What is required
Resume the financial statement notes from the point where they stop, continuing Note 6 on long-term debt.

Text extract

— Start —

NOTE 3 - ACQUISITIONS
---------------------

On December 21, 1998, FSGI Corporation acquired all of the outstanding common
stock of TMAN Online, for accounting purposes the transaction was effective on
January 1, 1999. As consideration, FSGI Corporation issued an aggregate of three
million shares of common stock and an option to purchase up to one million
additional shares at a purchase price of $1.00 per share. The Martial Arts
Network, Inc. (parent of TMANglobal.com, Inc.) now has controlling interest in
the new corporation formed.

The acquisition was recorded using the purchase method of accounting. The
results of operations since the date of acquisition, January 1, 1999, for
accounting purposes, are included in the consolidated statements of operations
at September 30, 1999. Goodwill of $2,767,069 was recorded in this transaction
and is being amortized over 15 years using the straight-line method.

The following summarizes the fair value of the assets acquired and liabilities
assumed of FSGI Corporation:

     Cash                                                 $  (2,437)
     Accounts receivable                                     58,551
     Subscriptions receivable                                50,000
     Prepaid expenses                                        13,475
     Property and equipment                                  38,767
     Client list                                             78,000
     Accounts payable                                       (64,161)
     Accrued expenses                                       (35,264)
     Notes payable                                          (76,875)
                                                          ----------
            Net assets                                    $  60,056
                                                          ==========


NOTE 4 - GOODWILL IMPAIRMENT
----------------------------

Pursuant to SFAS No. 121 "Accounting for the Impairment of Long-Lived Assets and
for Long-Lived Assets to be Disposed of", the Company evaluated the
recoverability of the long-lived assets, primarily goodwill recorded in the
acquisition with FSGI Corporation. Consequently, the Company recorded a non-cash
charge of $2,525,715 or $0.42 per share of common stock, adjusting the carrying
value of the goodwill to its estimated fair value of $103,000. Yearly
amortization for such goodwill was $138,353. This non-cash charge is reflected
as part of the loss from operations of discontinued subsidiary, along with the
revenues, cost of revenues and related general, administrative and other
expenses.


NOTE 5 - PROPERTY AND EQUIPMENT
-------------------------------

The Company acquired computer equipment as part of the reverse acquisition with
FSGI Corporation on January 1, 1999. The Company's property and equipment
consisted of the following at September 30, 1999:


     Computer equipment                                    $  43,614
     Less: accumulated depreciation                          (13,769)
                                                           ----------
          Property and equipment, net                      $  29,845
                                                           ==========

Depreciation expense for the period ended September 30, 1999 and 1998 was
$13,769 and $0, respectively.

                                       F-8


<PAGE>
TMANGLOBAL.COM, INC. AND SUBSIDIARY
NOTES TO CONSOLIDATED FINANCIAL STATEMENTS
================================================================================


NOTE 6 - LONG-TERM DEBT
-----------------------

The Company assumed various notes on January 1, 1999 as part of the acquisition.

— End —

Dataset
— Start —

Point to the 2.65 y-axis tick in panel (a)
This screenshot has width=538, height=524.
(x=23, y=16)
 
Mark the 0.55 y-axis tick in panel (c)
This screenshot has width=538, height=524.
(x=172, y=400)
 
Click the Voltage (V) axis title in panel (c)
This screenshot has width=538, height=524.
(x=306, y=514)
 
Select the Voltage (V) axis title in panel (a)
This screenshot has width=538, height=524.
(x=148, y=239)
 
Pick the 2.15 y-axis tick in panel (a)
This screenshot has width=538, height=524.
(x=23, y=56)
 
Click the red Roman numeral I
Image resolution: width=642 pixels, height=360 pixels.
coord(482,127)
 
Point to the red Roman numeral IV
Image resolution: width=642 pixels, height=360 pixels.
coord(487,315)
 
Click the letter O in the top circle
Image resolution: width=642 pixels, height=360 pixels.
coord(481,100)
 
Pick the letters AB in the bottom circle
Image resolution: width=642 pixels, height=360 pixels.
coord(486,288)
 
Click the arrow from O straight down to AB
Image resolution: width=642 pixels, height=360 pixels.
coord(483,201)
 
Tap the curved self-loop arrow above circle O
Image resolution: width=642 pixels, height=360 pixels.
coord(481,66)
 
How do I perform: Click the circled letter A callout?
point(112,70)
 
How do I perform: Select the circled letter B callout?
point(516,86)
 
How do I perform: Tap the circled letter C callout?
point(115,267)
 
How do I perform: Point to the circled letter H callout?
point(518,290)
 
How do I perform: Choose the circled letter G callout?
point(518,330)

— End —

Written reply
The long-term debt consists of the following at September 30, 1999:

Various notes payable for insurance with varying terms and
maturities.  Interest rates range from 11% to 17%.                   $   6,558

Note payable, interest payable at prime plus 1%, (9.25% at September 30, 1999),
paid semi-annually, with principal due
May 2002, unsecured.                                                    36,571

Note payable, monthly payments of $2,335, including interest at
11.05%, due May 2000, collateralized by Company assets.                 17,891

Line of credit, with a bank providing borrowings for up to
$50,000 at prime plus 2% (10.25% at September 30, 1999),
collateralized by Company assets.                                       50,000
                                                                     ----------
     Total                                                           $ 111,020
     Less:  current portion                                            (74,449)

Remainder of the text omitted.